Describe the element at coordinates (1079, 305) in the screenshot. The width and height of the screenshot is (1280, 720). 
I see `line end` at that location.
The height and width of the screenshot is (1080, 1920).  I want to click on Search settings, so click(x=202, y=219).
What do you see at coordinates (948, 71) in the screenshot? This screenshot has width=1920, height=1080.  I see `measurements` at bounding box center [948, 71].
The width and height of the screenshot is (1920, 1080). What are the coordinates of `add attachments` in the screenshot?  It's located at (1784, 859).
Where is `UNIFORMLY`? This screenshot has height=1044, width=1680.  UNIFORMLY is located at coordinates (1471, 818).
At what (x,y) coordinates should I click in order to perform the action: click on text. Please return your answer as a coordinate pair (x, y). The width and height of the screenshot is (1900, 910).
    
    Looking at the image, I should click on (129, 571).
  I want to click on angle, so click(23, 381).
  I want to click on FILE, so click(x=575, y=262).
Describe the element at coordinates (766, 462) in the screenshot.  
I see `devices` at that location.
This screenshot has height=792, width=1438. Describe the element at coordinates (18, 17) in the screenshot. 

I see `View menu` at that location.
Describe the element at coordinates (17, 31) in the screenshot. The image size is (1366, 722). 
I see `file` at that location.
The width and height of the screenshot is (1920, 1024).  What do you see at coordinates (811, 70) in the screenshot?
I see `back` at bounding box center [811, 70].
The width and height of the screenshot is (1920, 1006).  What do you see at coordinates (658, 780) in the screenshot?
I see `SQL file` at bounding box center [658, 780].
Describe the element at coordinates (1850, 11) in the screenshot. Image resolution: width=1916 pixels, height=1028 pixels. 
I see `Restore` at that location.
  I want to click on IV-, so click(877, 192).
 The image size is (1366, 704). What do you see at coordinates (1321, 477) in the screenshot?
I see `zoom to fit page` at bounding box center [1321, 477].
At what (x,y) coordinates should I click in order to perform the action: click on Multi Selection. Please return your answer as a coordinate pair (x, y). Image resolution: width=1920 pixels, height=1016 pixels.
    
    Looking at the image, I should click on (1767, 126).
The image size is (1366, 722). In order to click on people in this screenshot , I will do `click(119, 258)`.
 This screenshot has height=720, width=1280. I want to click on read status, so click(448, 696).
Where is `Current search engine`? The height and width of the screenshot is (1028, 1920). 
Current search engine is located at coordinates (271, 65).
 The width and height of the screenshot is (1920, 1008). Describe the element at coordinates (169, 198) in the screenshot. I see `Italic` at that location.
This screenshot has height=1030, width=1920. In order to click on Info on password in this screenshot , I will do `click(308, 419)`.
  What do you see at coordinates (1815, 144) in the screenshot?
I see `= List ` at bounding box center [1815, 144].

> [Task to complete]
Please rewrite the stretch from the line containing "The width and height of the screenshot is (1920, 1006)." through the end of the lines above as a numbered list, leaving out blank lines.

> [Written response]
1. The width and height of the screenshot is (1920, 1006).  What do you see at coordinates (658, 780) in the screenshot?
2. I see `SQL file` at bounding box center [658, 780].
3. Describe the element at coordinates (1850, 11) in the screenshot. Image resolution: width=1916 pixels, height=1028 pixels. 
4. I see `Restore` at that location.
5.   I want to click on IV-, so click(877, 192).
6.  The image size is (1366, 704). What do you see at coordinates (1321, 477) in the screenshot?
7. I see `zoom to fit page` at bounding box center [1321, 477].
8. At what (x,y) coordinates should I click in order to perform the action: click on Multi Selection. Please return your answer as a coordinate pair (x, y). Image resolution: width=1920 pixels, height=1016 pixels.
9.     Looking at the image, I should click on (1767, 126).
10. The image size is (1366, 722). In order to click on people in this screenshot , I will do `click(119, 258)`.
11.  This screenshot has height=720, width=1280. I want to click on read status, so click(448, 696).
12. Where is `Current search engine`? The height and width of the screenshot is (1028, 1920). 
13. Current search engine is located at coordinates (271, 65).
14.  The width and height of the screenshot is (1920, 1008). Describe the element at coordinates (169, 198) in the screenshot. I see `Italic` at that location.
15. This screenshot has height=1030, width=1920. In order to click on Info on password in this screenshot , I will do `click(308, 419)`.
16.   What do you see at coordinates (1815, 144) in the screenshot?
17. I see `= List ` at bounding box center [1815, 144].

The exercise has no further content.